After we learned to make a tight bed with hospital corners, we were assigned bunks. Since mine ended up on the end of the row, I was designated as one of the four squad leaders! That didn't last the early days of marching practice that followed, I was weeded out. When marching, the squads are organized by height, except for the squad leader. The big lanky guys behind were literally stepping all over little 5'6" Airman Basic Blob. TSgt Cross solved the problem by making me a road guard. That was a lot more fun than being squad leader, since shy young AB Blob was not a natural leader.

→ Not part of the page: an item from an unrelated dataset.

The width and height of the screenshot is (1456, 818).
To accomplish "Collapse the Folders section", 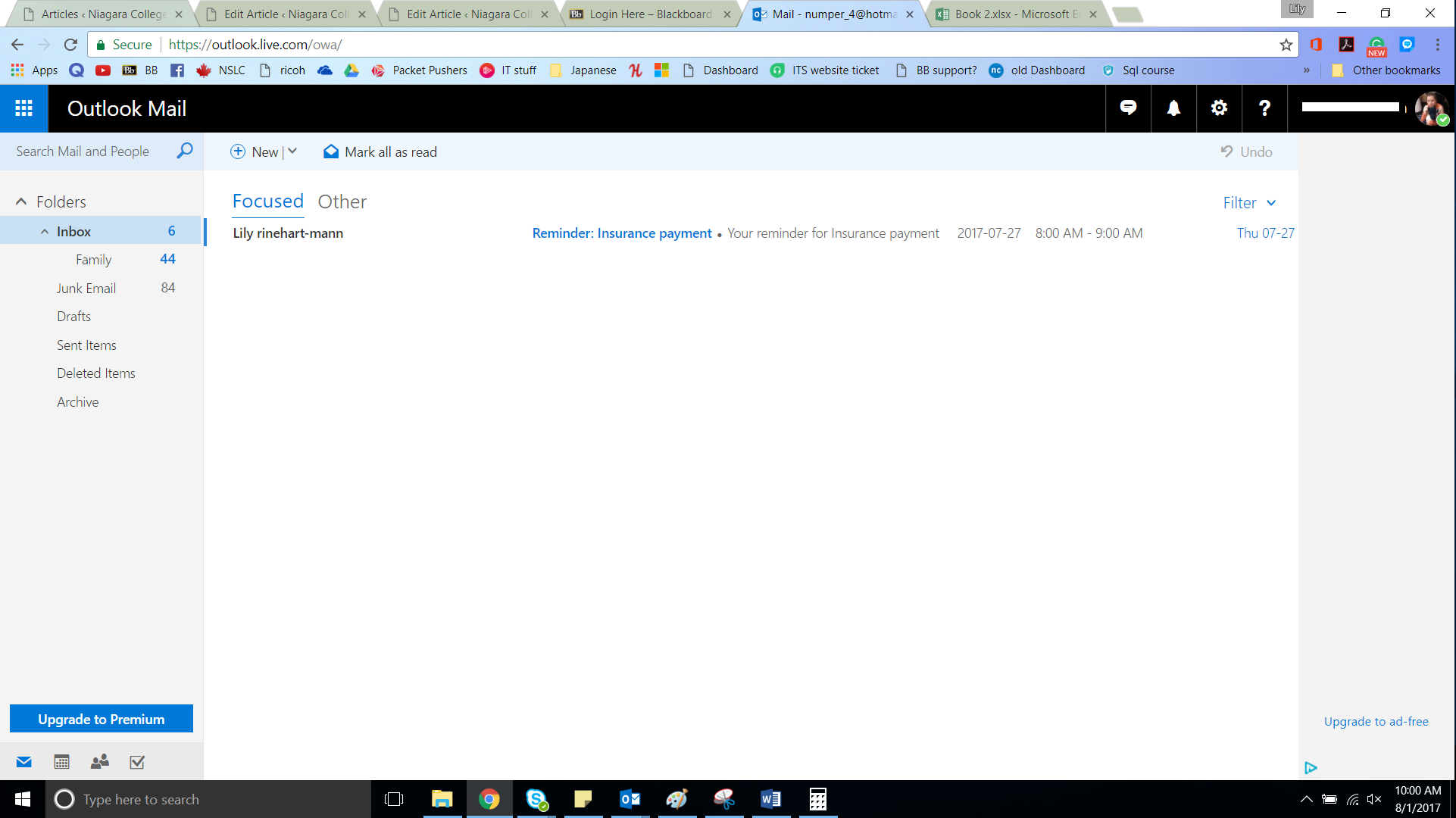I will (21, 201).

Flight 328 was a fine model of group dynamics with regional, racial, and personality type connections. It was fun when TSgt Cross finally got us working together and winning Honor Flight recognition. Academically, I breezed through the classes (the breezing had a soporific effect, however, so I had to fight the urge to bounce my forehead off the desk) and struggled through the physical training (punishment for being an asocial newspaper geek in high school). At long last, we got marksmanship training: one day of "dry fire" and one day of "wet fire" and qualification. On the day of wet fire, I had to hustle to catch up with the flight. I'd been to sick call that morning with an earache (middle ear infection). It was tolerable with all the Bufferin they gave me, but I think it might have affected my aim...or my judgement. At the end of the day, I was unqualified with the M-16 (actually a balky POS M-16 with .22 LR adapter). No biggie to the USAF, since I'd be in tech school for over a year and could qualify there before burdening the real Air Force as a nug with no weapons skills. In tech school, I got to fire a real M-16 (it was no longer the Carter Administration pinching pennies) and fired Expert.

On the final week in late October, we got our orders: some airmen identified in testing joined those of us who enlisted with guaranteed linguist jobs...boy, did they resent the stripe(s) we sewed on right after graduation! I got orders for the Korean course...the same week President Park had been assassinated! Two others got Korean and our Dorm Chief Alan got German (no surprise there). That final week, we saw little of TSgt Cross (rumor was his marriage was "on the rocks), but Senior Airman Kane (center, front) kept us on course to graduate. After graduation, some shipped out immediately. Alan let me march what was left of the flight to the chow hall...One-striper Airman Blob marched them into a wall trying to give the command on the correct footing. A slow start to a 22-year career, I'd say.